RECORDS FOR THE EXERCISE
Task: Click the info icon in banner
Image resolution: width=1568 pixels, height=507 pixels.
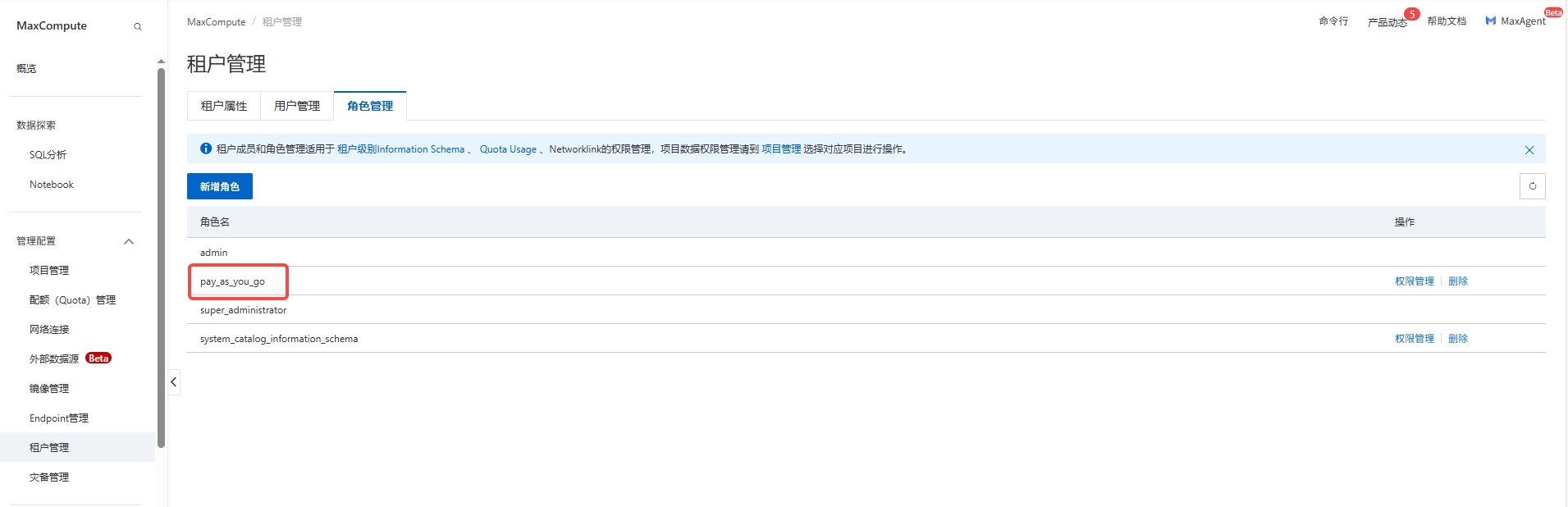Action: (x=206, y=148)
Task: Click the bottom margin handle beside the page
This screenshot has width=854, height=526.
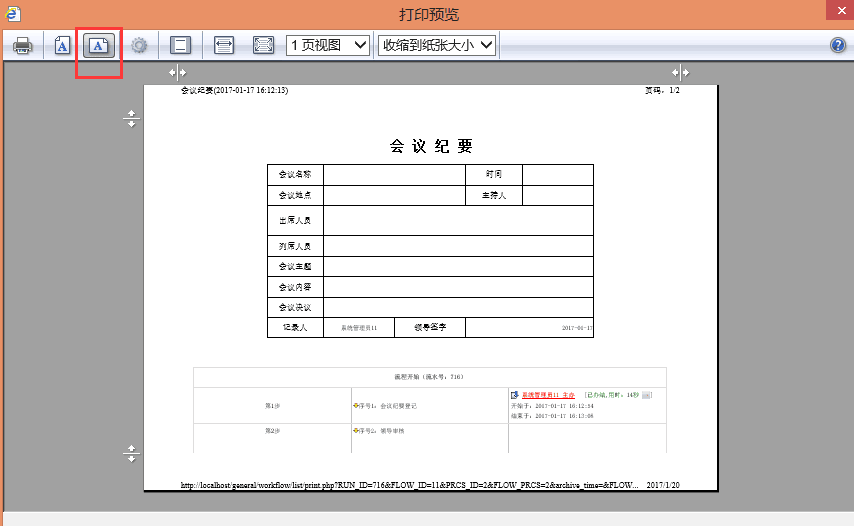Action: pos(131,453)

DESCRIPTION OF THE TASK
Arrange the listing above as a two-column CSV with the headers "instruction" and "action", giving one row for each Task line and the Action that answers it. Put each value in a single quoted field with any line breaks turned into spaces, and leave out the pictures.

ANSWER TO THIS TASK
instruction,action
"Task: Click the info icon in banner Image resolution: width=1568 pixels, height=507 pixels.","Action: (x=206, y=148)"
"Task: Click the bottom margin handle beside the page This screenshot has width=854, height=526.","Action: pos(131,453)"